How to prove this inequality? For any nonnegative random variable $X$ independent of $U$ where $U \sim \operatorname{Uniform}(-t,t)$ and any $t\ge 0,$
$$P(X+U\ge t)\le\frac{E(X)}{2t}.$$
Any hints to prove this inequality?
 A: Yes, your comment is on the right track.  This looks like it's going to be Markov's Inequality:
$$P(Z\geq z)\leq \frac{E[Z]}{z}$$
for non-negative $Z$. As you have noted, $X+U+t$ is non-negative, so it's a candidate for $Z$, and $X+U+t\geq 2t$ when $X+U\geq t$. So, consider the mean of $Z$.
A: It's convenient to define $U$ once and for all to be a uniform variable on the interval $[-1,1]$ and simply multiply it by $t$ to produce the $U$ used in the question.
Two useful, easily proven, but not widely known facts about random variables $X$ in general are

*

*No matter what the distribution function (CDF) $F_X$ of $X$ might be, the random variable $X + tU$ is absolutely continuous with a density function $$f_{X+tU}(y) = \frac{1}{2t}\left(F_X(y+t) - F_X(y-t)\right).$$ There are many ways to prove this, as explained at https://stats.stackexchange.com/a/43075/919 (which concerns sums of the closely related uniform variable supported on $[0,1]$).

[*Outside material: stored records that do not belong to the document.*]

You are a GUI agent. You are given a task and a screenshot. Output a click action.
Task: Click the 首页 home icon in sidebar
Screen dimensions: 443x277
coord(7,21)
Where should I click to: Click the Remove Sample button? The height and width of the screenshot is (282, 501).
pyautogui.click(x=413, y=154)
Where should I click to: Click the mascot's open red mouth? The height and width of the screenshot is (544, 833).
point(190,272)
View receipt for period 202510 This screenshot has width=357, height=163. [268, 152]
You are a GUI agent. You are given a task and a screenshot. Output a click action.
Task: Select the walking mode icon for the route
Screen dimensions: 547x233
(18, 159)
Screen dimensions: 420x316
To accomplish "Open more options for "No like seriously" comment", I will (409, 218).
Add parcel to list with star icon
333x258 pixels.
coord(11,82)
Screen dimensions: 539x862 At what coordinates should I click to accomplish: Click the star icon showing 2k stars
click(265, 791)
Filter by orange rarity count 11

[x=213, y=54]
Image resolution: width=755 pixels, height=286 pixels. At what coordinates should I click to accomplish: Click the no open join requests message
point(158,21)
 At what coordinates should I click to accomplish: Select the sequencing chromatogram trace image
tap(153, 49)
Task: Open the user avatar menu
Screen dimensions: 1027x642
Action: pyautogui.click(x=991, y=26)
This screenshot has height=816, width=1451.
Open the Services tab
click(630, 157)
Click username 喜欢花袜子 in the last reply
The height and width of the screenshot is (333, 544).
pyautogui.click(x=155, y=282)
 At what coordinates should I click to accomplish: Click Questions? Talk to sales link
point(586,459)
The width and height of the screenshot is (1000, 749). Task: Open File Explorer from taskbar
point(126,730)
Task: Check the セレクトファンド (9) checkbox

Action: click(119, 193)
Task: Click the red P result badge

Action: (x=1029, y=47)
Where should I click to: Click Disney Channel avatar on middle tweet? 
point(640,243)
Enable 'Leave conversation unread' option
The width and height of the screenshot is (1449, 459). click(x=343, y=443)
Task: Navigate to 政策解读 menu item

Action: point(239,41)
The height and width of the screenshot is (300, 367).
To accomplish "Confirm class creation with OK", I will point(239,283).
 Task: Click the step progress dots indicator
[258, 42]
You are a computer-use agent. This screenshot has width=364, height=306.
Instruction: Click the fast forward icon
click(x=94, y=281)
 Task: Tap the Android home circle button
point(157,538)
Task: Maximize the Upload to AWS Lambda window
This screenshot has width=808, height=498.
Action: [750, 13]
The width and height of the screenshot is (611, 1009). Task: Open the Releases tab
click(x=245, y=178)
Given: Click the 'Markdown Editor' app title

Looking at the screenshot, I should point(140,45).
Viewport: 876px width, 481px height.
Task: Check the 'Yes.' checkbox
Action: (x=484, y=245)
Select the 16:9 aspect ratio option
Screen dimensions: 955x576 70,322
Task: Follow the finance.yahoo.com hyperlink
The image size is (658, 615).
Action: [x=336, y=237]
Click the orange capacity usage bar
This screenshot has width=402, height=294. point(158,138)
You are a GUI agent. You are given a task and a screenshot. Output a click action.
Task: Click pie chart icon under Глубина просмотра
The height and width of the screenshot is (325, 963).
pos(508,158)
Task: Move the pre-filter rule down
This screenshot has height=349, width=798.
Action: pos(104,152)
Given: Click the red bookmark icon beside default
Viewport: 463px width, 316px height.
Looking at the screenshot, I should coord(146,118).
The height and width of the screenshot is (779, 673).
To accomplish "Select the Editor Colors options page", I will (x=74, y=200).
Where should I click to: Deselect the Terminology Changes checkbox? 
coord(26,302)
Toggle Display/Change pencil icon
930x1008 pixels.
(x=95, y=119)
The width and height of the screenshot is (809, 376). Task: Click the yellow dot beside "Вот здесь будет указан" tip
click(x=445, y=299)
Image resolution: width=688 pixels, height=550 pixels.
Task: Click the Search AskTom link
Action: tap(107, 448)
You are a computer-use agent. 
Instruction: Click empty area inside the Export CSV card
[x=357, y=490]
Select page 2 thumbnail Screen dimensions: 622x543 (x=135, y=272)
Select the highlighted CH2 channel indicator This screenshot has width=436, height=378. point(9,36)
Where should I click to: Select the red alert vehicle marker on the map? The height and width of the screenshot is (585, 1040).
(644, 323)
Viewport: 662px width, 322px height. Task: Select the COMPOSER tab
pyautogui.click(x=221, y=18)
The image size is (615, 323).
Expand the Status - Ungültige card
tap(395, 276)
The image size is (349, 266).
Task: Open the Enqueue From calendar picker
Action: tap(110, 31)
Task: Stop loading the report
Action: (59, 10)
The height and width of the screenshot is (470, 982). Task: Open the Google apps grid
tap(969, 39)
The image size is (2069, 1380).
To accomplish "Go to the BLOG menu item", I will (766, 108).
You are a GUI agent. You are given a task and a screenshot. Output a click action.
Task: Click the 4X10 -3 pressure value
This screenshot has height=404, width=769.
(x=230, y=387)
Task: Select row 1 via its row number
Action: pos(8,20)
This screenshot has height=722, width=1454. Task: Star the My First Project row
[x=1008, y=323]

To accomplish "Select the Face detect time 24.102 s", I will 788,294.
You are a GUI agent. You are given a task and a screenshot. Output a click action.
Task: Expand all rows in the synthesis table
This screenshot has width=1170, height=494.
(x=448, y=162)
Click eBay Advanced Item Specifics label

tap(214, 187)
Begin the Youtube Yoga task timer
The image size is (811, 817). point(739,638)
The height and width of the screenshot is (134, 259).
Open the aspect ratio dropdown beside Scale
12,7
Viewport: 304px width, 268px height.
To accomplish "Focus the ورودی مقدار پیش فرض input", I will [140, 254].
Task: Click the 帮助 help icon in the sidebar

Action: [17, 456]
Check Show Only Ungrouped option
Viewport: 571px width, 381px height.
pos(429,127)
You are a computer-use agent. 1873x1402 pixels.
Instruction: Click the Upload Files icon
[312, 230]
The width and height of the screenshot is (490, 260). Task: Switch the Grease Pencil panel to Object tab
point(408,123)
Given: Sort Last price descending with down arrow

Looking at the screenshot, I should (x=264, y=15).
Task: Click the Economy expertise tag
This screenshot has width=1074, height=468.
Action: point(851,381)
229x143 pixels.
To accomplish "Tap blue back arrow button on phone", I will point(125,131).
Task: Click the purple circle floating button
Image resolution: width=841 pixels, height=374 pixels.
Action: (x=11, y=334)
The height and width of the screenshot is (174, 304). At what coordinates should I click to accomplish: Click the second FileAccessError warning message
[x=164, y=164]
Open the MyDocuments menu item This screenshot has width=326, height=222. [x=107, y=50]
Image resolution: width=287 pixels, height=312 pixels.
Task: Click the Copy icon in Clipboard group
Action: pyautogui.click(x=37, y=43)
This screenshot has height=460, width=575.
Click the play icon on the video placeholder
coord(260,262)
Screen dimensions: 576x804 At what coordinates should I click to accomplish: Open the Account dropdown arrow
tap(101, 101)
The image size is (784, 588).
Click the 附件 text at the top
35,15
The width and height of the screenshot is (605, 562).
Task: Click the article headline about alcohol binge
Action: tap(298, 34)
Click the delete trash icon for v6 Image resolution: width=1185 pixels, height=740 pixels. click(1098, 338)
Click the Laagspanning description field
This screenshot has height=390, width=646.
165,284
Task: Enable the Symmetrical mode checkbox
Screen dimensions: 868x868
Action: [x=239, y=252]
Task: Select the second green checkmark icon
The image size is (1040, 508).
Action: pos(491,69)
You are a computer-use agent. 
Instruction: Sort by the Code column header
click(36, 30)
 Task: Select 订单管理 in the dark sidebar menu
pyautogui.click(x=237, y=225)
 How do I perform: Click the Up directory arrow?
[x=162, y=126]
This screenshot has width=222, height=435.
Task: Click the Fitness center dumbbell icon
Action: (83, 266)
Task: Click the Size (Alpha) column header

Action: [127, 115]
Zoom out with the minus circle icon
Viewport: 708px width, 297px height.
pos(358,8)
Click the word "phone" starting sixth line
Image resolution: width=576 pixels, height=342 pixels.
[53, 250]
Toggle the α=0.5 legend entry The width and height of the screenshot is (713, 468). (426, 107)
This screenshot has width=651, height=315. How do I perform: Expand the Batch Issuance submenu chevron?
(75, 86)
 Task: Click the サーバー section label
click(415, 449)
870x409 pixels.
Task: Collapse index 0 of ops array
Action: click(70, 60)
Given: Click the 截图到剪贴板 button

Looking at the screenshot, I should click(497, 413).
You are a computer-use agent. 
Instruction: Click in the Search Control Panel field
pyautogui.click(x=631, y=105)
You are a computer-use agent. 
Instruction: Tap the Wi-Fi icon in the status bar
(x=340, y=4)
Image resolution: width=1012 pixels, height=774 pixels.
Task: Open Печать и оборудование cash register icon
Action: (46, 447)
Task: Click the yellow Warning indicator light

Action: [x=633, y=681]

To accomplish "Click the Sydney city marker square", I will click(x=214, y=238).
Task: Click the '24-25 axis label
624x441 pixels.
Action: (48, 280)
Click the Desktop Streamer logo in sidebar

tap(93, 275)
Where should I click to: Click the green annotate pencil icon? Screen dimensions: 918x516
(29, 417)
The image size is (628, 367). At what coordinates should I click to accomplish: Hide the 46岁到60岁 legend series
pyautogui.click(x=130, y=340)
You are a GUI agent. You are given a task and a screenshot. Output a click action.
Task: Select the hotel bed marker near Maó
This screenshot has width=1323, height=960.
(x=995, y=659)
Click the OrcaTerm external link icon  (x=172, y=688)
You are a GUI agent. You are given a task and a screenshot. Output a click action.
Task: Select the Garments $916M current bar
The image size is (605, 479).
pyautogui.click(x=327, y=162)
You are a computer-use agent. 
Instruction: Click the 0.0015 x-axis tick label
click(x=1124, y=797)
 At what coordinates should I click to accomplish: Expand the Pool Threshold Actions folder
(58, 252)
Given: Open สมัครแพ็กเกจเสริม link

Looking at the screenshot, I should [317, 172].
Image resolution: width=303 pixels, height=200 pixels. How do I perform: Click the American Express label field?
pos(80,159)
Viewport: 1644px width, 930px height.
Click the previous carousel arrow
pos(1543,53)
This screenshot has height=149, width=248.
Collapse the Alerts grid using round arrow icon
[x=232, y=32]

*The expectation of any non-negative random variable $X$ with CDF $F_X$ equals $$E[X] = \int_0^\infty \left[1 - F_X(x)\right]\,\mathrm{d} x.$$ This is repeatedly demonstrated in many threads here on CV; one is Expectation of a function of a random variable from CDF.  They all amount to performing an integration by parts.
With these facts in mind, evaluate the probability in the question as
$$\begin{aligned}
\Pr(X + tU \gt t) &= \int_t^\infty f_{X+tU}(y)\,\mathrm{d}y \\
&= \frac{1}{2t}\int_t^\infty \left(F_X(y+t) - F_X(y-t)\right)\,\mathrm{d}y\\
&= \frac{1}{2t}\int_t^\infty \left( \left[1 - F_X(y-t)\right] - \left[1 - F_X(y+t)\right]\right)\,\mathrm{d}y\\
&= \frac{1}{2t}\left(\int_0^\infty \left[1 - F_X(x)\right]\,\mathrm{d}x - \int_{2t}^\infty \left[1 - F_X(x)\right]\,\mathrm{d}x\right)\\
&= \frac{1}{2t}\left(E[X] - \int_{2t}^\infty \left[1 - F_X(x)\right]\,\mathrm{d}x\right)\\
&\le \frac{1}{2t} E[X].
\end{aligned}$$
The justifications of these steps are (1) definition of density, (2) fact $(1)$ above, (3) algebra, (4) linearity of integration followed by changes of variables, (5) fact $(2)$ above, and (6) since $1-F_X(x)$ is a probability for all $x,$ it is never negative, whence its integral is non-negative.
Finally, $\Pr(X + tU \ge t) = \Pr(X + tU \gt t)$ because (as previously noted) the variable $X + tU$ is absolutely continuous, QED.

One thing I like about this way of proceeding is the insight it provides into the tightness of the inequality: the amount by which the probability (on the left hand side) falls short of $E[X]/(2t)$ (on the right hand side) is proportional to the integral of $1-F_X$ from $2t$ on up.  Thus, for instance, when $X$ is bounded and $2t$ exceeds this bound, that integral is zero and the inequality becomes an equality.